Transcribe the lines exactly, beginning with the one that contains "Screen dimensions: 1568x668" and ending with the final line of the records. Do not transcribe pictures.

__Records from a collection__:
::::::::

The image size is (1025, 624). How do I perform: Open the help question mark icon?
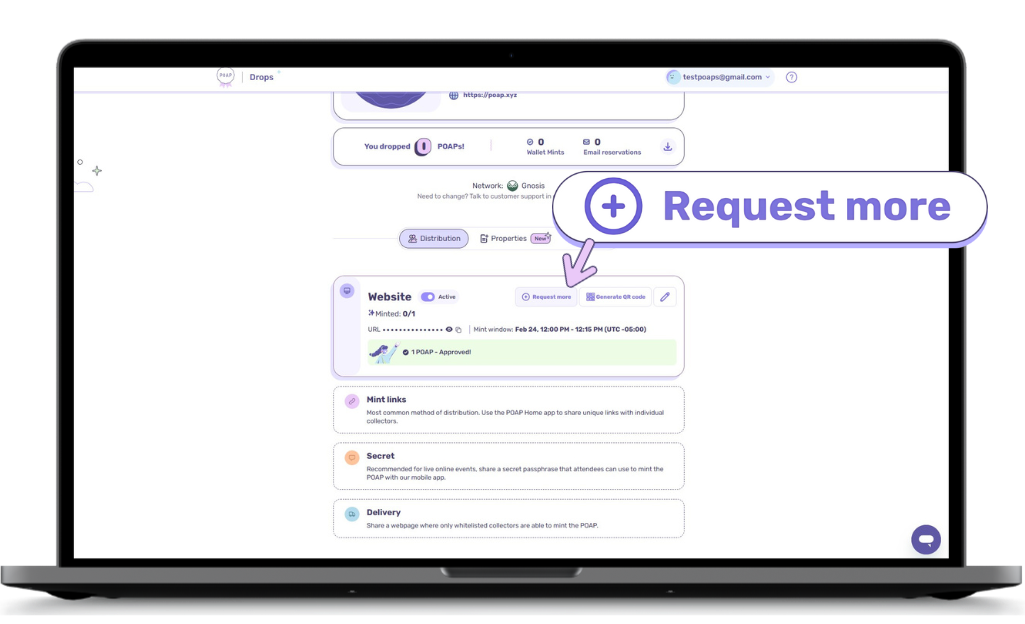[791, 77]
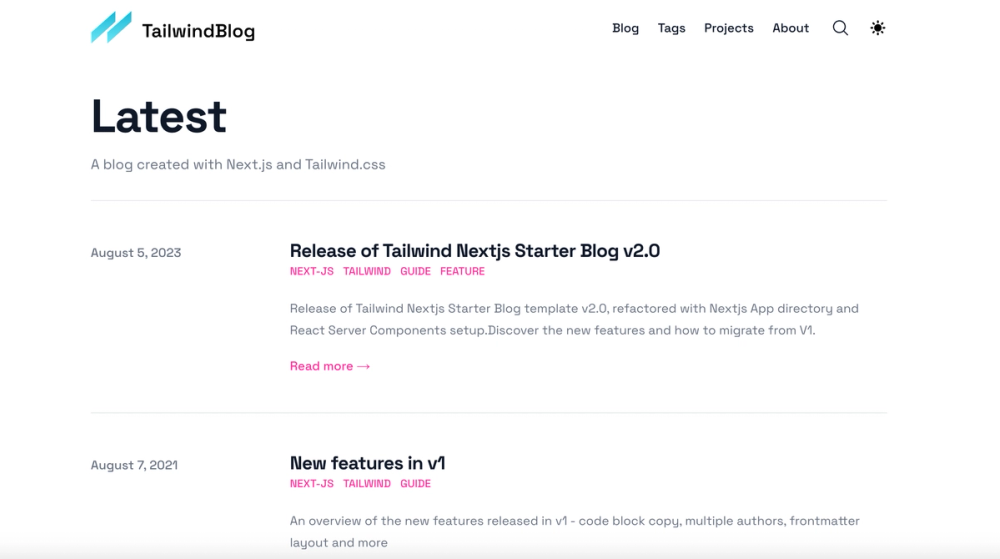Screen dimensions: 1000x559
Task: Toggle the light/dark theme sun icon
Action: tap(877, 28)
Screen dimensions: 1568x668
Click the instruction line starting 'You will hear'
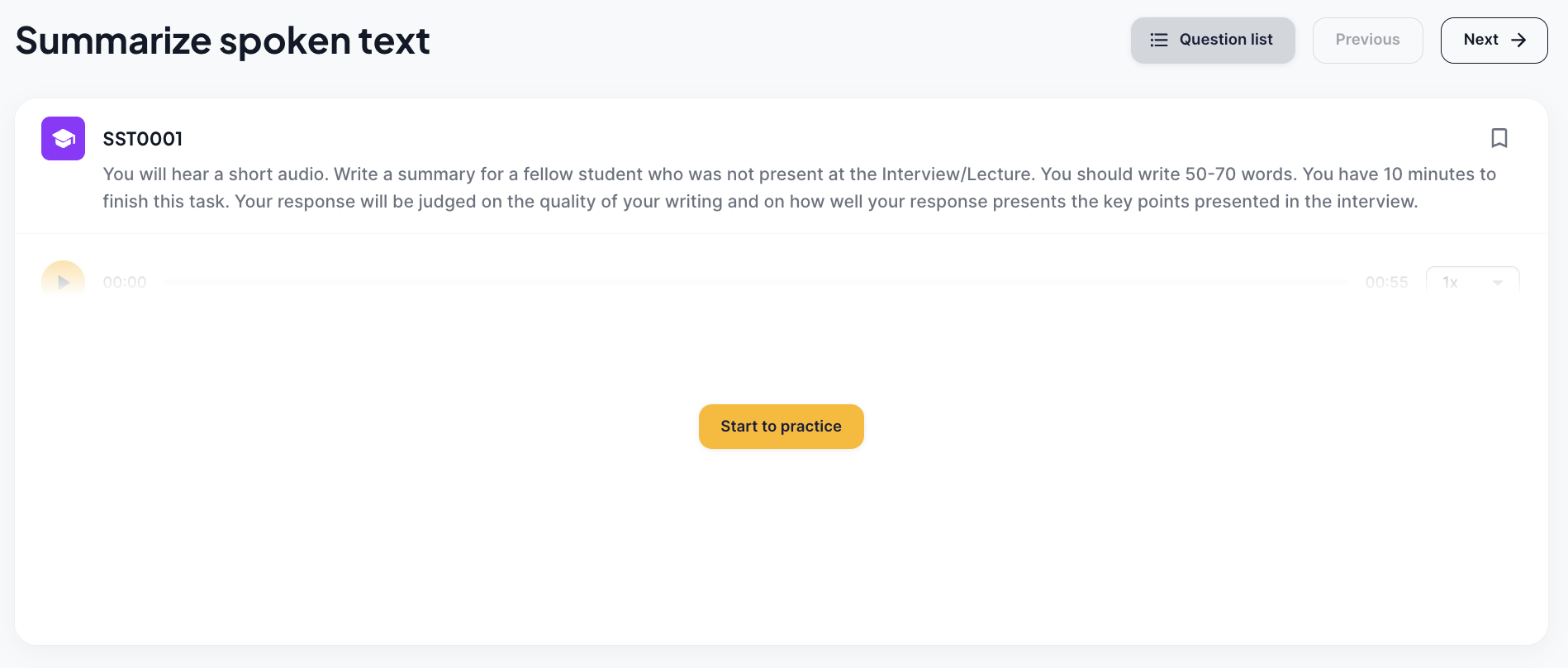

::::::::

__Answer to the exercise__:
Screen dimensions: 1568x668
Click the instruction line starting 'You will hear'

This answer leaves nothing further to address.